Deep Dive

Railway Age LogoThis post was originally published by Dr. Allan M. Zarembski at Railway Age

Brake analytics

Using data science to better understand and maintain rolling stock performance.

Data analytics, often referred to as “Big Data” has become an important part of the railroad industry’s efforts to improve performance, increase safety and reduce costs. This effort extends to both freight and passenger rail, and cuts across traditional departmental lines, with applications in engineering (track and structures), equipment (rolling stock) and transportation (operations) [1, 2]. The University of Delaware’s annual “Big Data in Railroad Maintenance Planning” conference provides a forum for railroad and data analytic professionals to come together with academia and discuss the latest applications and research in railway-related data science. December 2020’s “virtual” conference, which attracted more than 270 registrants from three continents, examined both rolling stock- and track-related Big Data applications. This article will discuss the rolling stock side; next month’s article will address track- and infrastructure-related applications.

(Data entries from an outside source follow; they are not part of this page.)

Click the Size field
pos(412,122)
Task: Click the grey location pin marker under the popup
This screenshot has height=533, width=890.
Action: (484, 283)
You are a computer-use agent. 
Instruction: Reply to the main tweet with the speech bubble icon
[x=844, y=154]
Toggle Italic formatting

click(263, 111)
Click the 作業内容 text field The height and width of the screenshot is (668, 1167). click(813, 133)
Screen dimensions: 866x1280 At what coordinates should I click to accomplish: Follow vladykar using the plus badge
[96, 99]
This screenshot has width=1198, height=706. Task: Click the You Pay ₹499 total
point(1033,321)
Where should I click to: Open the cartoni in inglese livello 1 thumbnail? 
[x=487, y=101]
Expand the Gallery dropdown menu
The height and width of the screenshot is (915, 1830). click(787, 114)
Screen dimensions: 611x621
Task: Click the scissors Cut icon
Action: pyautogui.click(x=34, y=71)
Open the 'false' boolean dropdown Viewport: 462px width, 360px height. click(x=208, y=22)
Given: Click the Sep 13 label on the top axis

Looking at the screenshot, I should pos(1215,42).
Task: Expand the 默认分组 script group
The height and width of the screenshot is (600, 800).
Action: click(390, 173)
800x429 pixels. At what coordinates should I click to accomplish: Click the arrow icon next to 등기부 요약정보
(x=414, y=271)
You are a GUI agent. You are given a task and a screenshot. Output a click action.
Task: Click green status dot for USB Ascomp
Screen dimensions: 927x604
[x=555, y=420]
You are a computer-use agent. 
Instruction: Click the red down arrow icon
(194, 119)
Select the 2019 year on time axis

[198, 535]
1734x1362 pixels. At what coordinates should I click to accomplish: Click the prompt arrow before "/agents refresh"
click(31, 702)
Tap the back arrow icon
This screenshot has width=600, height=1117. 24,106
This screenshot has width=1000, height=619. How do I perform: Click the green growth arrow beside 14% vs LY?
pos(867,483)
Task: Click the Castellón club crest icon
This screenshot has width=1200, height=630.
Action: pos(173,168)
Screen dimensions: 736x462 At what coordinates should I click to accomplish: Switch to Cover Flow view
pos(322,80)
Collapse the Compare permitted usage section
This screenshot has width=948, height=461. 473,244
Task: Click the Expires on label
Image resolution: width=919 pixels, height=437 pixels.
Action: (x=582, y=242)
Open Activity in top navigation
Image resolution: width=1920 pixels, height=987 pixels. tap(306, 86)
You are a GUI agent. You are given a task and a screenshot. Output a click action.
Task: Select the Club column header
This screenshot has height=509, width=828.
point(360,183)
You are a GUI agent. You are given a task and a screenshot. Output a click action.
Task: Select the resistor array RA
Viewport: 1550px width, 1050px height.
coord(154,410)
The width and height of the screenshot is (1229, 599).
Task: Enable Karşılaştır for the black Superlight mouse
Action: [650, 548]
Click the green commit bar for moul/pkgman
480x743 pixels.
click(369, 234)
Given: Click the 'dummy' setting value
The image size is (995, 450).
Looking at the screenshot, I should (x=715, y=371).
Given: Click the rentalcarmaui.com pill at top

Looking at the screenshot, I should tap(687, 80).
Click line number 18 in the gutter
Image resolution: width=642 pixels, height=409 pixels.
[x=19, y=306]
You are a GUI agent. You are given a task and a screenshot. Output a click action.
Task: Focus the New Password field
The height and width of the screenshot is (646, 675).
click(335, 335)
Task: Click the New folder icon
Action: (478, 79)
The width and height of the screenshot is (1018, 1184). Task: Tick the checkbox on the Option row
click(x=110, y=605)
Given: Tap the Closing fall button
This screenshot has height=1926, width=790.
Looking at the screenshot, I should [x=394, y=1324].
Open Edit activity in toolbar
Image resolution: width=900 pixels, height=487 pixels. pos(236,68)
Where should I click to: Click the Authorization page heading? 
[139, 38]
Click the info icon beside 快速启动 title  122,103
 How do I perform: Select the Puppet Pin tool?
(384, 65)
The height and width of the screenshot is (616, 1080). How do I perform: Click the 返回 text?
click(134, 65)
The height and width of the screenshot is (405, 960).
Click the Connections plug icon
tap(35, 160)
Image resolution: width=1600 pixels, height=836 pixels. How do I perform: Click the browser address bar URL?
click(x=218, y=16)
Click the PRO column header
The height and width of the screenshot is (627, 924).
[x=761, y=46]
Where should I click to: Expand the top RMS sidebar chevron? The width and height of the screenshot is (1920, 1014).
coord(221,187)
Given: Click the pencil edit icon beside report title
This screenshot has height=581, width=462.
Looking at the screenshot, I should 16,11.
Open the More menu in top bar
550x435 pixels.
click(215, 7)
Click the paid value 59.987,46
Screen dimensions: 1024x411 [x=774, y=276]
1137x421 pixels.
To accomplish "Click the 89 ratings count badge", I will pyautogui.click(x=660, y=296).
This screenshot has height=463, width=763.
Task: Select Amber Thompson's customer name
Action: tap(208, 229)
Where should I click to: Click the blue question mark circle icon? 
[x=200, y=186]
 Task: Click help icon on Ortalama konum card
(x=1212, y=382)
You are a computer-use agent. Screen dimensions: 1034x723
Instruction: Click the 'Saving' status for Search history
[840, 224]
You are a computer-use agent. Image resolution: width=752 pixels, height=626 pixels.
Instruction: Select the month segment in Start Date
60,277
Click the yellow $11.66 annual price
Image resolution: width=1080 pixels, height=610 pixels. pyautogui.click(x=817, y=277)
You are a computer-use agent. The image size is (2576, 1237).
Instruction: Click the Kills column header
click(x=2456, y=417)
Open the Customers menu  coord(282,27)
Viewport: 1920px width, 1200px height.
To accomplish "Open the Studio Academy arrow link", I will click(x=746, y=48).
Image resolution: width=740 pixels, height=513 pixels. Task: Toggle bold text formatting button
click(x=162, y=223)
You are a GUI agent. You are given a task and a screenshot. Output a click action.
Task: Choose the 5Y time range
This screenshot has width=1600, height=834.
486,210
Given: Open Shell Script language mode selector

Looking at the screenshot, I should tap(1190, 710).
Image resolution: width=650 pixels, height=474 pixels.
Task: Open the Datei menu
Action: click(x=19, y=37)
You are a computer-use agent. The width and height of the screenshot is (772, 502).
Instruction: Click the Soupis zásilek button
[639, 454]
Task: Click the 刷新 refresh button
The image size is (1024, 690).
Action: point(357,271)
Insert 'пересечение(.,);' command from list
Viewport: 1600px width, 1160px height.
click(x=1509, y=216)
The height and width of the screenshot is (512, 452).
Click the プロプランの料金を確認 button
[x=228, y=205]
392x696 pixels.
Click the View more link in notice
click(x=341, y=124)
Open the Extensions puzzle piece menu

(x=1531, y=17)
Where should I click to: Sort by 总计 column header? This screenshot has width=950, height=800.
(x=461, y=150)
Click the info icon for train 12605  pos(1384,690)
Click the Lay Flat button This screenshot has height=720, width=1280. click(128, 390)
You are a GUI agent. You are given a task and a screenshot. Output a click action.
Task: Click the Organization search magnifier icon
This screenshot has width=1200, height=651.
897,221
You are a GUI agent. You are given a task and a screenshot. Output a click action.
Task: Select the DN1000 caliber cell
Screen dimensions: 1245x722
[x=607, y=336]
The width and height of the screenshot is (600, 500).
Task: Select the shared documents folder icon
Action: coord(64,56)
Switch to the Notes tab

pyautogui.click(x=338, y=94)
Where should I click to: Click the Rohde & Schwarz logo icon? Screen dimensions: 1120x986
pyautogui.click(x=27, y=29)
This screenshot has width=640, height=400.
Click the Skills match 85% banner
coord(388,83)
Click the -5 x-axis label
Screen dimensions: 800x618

The growing value of Big Data analytics was addressed by the conference keynote speaker, William C. Vantuono, Editor-in-Chief of Railway Age, and was highlighted in a quote he presented from an earlier address by Ron Batory, former FRA Administrator, who said, “Proper application of artificial intelligence (AI) can create less operational risk and afford a safer environment. Continuous strengthening of the predictive algorithms associated with AI can deliver endless value toward eliminating variability, thus creating more productive capacity. Smarter railroading in the years ahead can be achieved by advancing use of AI technology.”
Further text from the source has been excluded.